Luxembourg: Immobilisation of bearer shares and units issued by Luxembourg companies
To adapt legislation to the recommendation of the Financial Action Task Force (the FATF) and the Global Forum on transparency and exchange of information for tax purposes, the Luxembourg Parliament has revised the legal regime applicable to bearer shares and units issued by Luxembourg companies and adopted a law on their immobilisation (the Law), which entered into force on 18 August 20141.
Scope of the Law
1. Impacted types of financial instruments
The new regime applies to bearer shares and units, whether listed or not, issued by Luxembourg companies only, under the form of S.A. or S.C.A., including fund units of SICAVs, SICARs, FISs and FCPs whose management companies issue bearer units in accordance with the law of 17 December 2010.
The Law applies to existing bearer shares and units and those that may be issued after the entry into force of the Law.
All provisions of the Law are applicable as of 18 August 2014. A transition period is, however, provided for existing bearer shares and units (see sections 3. and 4. below).
Note: Bearer bonds are excluded from the scope of the Law.
2. New mechanism: immobilisation of bearer shares/units with a depository
The Law introduces a mandatory immobilisation of bearer shares and units with a depository that meets the following requirement:
- It is established in Luxembourg;
- It is subject to anti-money laundering obligations; and
- It is not a shareholder of the company.
The depository must be a professional of one of the following categories:
- Credit institution;
- Asset manager;
- Distributor of UCI shares;
- Certain specialised professionals of the financial sector;
- Lawyer;
- Auditor;
- Accountant; or
- Notary.
The designated depository has the obligation to open and keep up-to-date a dedicated register containing the following information necessary for the identification of the owners of the bearer shares/units:
- Complete designation of each owner of the bearer shares/units with an indication of the number of shares/units;
- Date of deposit of the shares/units;
- Relevant details and dates of transfers or conversions.
The information about the holders of the bearer shares/units is accessible to:
- The competent Luxembourg authorities; and
- Each holder of bearer shares/units (restricted to records of its own positions).
Immobilised bearer shares/units cannot be transferred out by the depository except in special circumstances defined by the Law in its article 6 (for example, transfer to another depository at termination of its mandate; conversion of the shares/units into registered form shares).
The holding of bearer share/unit certificates will no longer be taken as proof of ownership of such shares/units under Luxembourg Law. Such ownership shall be evidenced by a registration in a dedicated register.

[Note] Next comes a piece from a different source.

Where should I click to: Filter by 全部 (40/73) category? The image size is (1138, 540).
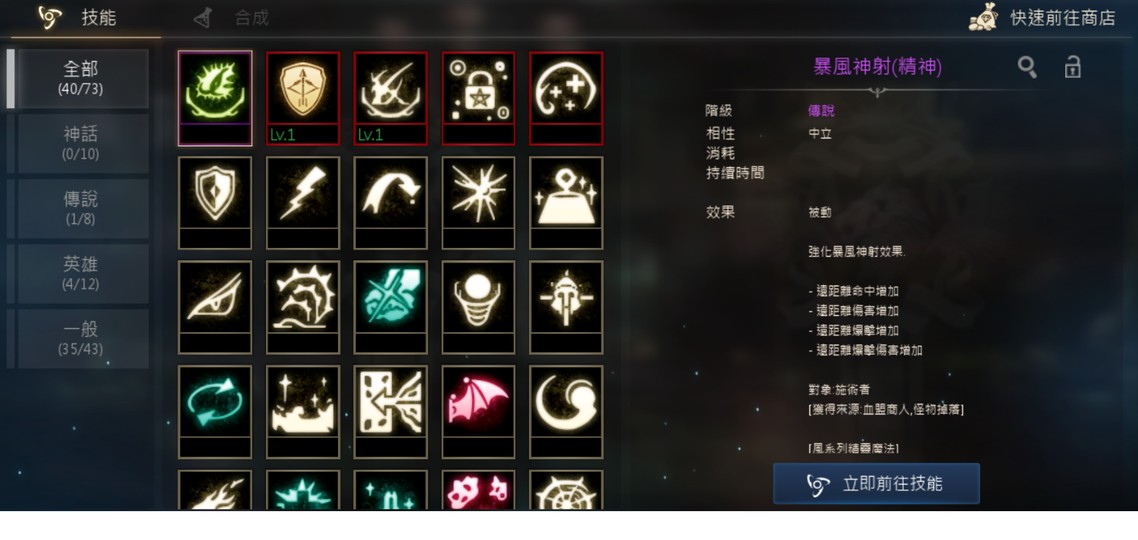pyautogui.click(x=82, y=78)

The issuance of a certificate of immobilisation may still be delivered by the depository designated by the issuer upon request of a shareholder. Such certificate confirms that the bearer shares/units have been registered in the share register and immobilised within the meaning of the Law. However, such certificate will not be considered as proof of ownership of the bearer shares/units.
3. Obligations for the issuers
As from the entry into force of the Law, the issuers of existing shares/units have six months to appoint a depository (that is, publish the name of such depository in “Registre de commerce et des sociétés”) that meets the requirements of the Law.
4. Obligations for the shareholders
The holders of bearer shares/units have 18 months, as from the entry into force of the Law, to deposit the bearer shares/units with the depository appointed by the issuer.
5. Sanctions for non compliance
- If, six months after the entry into force of the Law, the aforementioned bearer shares/units are still not immobilised, voting rights related to them will be frozen and dividend payments will be deferred until the shares/units are effectively immobilised.
- If, 18 months after the entry into force of the Law, the aforementioned bearer shares/units are still not immobilised, they will be cancelled at the value obtained by dividing the net equity by the number of existing shares/units and the issuer will proceed with a corresponding reduction in the subscribed capital. Funds corresponding to the cancelled shares/units will be deposited with “Caisse de consignation” until an owner claims the reimbursement.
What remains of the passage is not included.